Bigger isn’t always better
Another finding from the Mistral study is that larger models incur dramatically larger footprints. Luccioni says this is a key part of the AI Energy Score — encouraging companies to think about what models they are choosing.
“A model can be a tiny bit less high performing, but a lot, a lot more efficient,” she says. “The goal is really to incentivise people, developers specifically, to pick more energy efficient models, when they’re using models and when they’re deploying AI.”
Smaller models are also often more efficient, performing just as well, with less effort. While there used to be a “scale is all you need” approach, that assumption is being questioned. Companies just need to put more thought into the training process.
“Using task specific models makes sense in a business use case, because often you have a specific task you want to do,” says Luccioni. “It costs less and it uses less energy. So it’s kind of like a win-win.”
Users too have a choice and that includes at work. While the environmental impacts of casually using LLMs can be huge and disproportionate, simple models that detect emissions or optimise energy grids could play a powerful role in supporting climate action. A recent paper in Nature argued that fully utilising AI in power, food and mobility could outstrip the increase in data centre-related emissions generated by all AI-related activities.
The infrastructure choice
But even the leanest model is only as green as the data centre powering it. Mattias Åström, cofounder and CEO of Swedish cloud provider Evroc, says location and design matter.
Hyperscale cloud providers (think AWS, GCP, Azure) are significantly more energy-efficient than traditional on-premises data centres, primarily due to economies of scale, advanced technologies and continuous optimisation efforts. Evroc wants to establish Europe’s first sovereign hyperscale cloud.
“It’s more energy efficient for two reasons,” says Åström. “One is that when you build it at scale, you can build more efficient data centres. But the other thing it has to do with how you’re using the resources.”
Evroc builds in cold climates (like Stockholm) and reuses GPU heat for local district heating,but there’s more that could be done.
“What if you could train your AI models in Spain when there is sunshine, move AI training to the Netherlands when there is wind and overnight, you move it to the north of Europe, where you have hydropower,” says Åström.
Ask hard questions
Åström and Luccioni both advocate for more regulation when it comes to disclosing energy usage for AI.

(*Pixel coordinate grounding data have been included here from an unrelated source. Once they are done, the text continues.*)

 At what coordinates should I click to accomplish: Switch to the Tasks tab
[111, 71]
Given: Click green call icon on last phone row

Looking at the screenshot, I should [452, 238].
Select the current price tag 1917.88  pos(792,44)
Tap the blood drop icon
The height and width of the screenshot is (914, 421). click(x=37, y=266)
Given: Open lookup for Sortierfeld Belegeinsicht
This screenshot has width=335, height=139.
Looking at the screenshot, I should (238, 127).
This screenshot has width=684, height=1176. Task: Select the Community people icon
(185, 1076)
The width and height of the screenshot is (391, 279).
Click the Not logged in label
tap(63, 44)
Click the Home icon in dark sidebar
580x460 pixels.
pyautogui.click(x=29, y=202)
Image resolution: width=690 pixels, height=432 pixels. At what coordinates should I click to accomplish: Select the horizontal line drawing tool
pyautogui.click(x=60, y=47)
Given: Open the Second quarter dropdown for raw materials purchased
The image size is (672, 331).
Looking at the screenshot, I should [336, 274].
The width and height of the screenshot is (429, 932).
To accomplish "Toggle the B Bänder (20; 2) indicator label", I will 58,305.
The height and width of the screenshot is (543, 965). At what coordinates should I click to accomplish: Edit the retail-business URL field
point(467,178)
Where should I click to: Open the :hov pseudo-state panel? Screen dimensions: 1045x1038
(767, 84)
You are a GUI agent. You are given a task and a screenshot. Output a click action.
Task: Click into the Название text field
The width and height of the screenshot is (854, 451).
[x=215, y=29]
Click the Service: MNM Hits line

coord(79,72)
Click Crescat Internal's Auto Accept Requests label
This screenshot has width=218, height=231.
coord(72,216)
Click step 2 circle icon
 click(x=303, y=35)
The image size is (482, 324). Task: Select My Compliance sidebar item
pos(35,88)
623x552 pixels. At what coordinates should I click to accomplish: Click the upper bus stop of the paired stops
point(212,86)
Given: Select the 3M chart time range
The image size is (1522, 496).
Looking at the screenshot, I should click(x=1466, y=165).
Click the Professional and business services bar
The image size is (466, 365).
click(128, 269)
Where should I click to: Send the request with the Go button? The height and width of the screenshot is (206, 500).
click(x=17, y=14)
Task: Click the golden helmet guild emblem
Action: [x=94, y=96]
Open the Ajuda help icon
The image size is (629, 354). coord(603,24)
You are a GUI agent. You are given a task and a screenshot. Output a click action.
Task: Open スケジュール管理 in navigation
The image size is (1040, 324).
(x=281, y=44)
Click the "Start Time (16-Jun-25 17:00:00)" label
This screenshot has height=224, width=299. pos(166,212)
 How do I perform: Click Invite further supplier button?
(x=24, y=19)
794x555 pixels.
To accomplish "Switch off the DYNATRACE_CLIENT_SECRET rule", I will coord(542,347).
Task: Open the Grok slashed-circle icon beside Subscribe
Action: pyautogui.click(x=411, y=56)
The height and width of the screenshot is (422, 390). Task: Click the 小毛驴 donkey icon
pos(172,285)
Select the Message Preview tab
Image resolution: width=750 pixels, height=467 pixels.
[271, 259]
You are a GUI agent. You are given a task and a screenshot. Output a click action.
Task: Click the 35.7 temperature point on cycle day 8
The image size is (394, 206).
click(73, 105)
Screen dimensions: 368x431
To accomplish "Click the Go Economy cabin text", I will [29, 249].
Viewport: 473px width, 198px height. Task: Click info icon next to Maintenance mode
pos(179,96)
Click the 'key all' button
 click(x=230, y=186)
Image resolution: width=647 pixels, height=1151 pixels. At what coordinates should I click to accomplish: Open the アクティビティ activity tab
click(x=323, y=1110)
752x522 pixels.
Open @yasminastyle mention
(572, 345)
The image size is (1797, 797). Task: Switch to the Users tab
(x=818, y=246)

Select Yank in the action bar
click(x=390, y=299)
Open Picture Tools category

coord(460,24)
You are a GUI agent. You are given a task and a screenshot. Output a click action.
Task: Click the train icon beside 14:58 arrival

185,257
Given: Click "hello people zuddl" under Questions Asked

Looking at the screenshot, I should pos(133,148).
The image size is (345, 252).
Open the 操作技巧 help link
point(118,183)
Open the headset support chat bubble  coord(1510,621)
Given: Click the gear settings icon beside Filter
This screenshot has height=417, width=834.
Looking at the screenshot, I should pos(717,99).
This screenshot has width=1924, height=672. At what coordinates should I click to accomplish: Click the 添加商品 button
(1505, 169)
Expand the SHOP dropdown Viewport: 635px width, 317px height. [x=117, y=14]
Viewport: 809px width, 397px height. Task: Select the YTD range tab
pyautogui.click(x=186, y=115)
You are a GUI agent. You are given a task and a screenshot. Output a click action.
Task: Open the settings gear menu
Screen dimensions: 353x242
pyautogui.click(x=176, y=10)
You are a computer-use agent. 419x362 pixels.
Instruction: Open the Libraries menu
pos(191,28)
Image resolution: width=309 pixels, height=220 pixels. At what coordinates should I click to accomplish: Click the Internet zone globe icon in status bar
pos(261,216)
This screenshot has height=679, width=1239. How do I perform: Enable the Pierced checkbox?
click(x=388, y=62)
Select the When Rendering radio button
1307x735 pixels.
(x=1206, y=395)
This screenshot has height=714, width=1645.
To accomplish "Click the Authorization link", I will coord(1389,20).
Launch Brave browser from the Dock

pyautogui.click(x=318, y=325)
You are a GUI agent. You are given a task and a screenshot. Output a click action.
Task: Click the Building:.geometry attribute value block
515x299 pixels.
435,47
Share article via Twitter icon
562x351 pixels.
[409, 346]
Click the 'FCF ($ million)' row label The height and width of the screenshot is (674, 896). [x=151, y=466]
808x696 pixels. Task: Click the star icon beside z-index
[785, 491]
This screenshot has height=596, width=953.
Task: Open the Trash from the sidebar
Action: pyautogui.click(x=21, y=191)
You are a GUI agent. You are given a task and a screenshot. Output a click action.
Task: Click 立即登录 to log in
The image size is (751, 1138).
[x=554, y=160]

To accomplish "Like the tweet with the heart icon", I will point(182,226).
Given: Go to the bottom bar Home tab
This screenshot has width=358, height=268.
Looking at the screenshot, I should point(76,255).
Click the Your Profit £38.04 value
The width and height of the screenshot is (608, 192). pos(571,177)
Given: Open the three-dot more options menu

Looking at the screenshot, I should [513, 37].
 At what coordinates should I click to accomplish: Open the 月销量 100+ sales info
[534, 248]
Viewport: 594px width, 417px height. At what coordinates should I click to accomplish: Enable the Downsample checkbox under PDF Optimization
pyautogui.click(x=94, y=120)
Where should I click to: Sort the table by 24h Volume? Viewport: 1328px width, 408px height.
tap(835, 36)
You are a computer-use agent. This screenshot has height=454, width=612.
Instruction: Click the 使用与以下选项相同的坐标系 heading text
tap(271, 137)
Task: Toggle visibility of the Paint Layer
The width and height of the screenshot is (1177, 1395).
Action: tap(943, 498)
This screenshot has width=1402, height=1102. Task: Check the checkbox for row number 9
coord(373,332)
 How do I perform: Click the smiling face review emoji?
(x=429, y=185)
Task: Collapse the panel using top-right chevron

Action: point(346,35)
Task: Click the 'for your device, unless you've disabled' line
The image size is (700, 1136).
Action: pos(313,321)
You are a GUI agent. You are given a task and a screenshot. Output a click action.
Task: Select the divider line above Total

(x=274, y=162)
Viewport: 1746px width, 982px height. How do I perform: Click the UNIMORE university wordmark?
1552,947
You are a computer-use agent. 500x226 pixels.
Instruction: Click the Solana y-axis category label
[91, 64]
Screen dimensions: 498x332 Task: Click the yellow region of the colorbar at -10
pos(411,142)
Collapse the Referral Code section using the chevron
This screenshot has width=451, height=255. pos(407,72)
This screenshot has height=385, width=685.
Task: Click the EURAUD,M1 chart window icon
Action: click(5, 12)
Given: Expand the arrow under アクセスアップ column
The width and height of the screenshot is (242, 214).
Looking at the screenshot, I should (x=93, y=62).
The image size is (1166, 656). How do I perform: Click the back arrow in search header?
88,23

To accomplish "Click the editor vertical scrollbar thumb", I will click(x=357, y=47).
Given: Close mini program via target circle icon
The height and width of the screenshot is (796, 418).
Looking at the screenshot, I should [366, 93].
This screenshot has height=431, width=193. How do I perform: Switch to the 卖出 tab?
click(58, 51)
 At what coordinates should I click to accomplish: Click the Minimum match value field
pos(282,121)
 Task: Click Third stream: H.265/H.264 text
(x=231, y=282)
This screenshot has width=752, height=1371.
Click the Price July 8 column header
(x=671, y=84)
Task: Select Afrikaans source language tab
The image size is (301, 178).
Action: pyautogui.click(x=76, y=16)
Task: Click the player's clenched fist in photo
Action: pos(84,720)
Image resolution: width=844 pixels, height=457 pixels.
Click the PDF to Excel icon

Individuals have a certain amount of agency or power, and companies have a certain amount of power as well.
“In the same way that when you buy a TV today or a washing machine, you have that sort of energy declaration, we need to force companies to disclose how much energy they are really spending on their data centres,” says Åström. “Or, as in Germany, they have actually restricted new data centres needing to have a certain efficiency.”
Because of the lack of disclosure, Luccioni says it’s hard for users and organisations to choose between providers. But she stresses that you can always ask.
“Companies can ask for information as well, it’s not only regulators,” she says. “If you’re wanting to shop around for a tool, I think it’s fair to ask for that information, and maybe it’s not readily available, but at least it will get the ball rolling in terms of getting numbers.
“Individuals have a certain amount of agency or power, and companies have a certain amount of power as well.”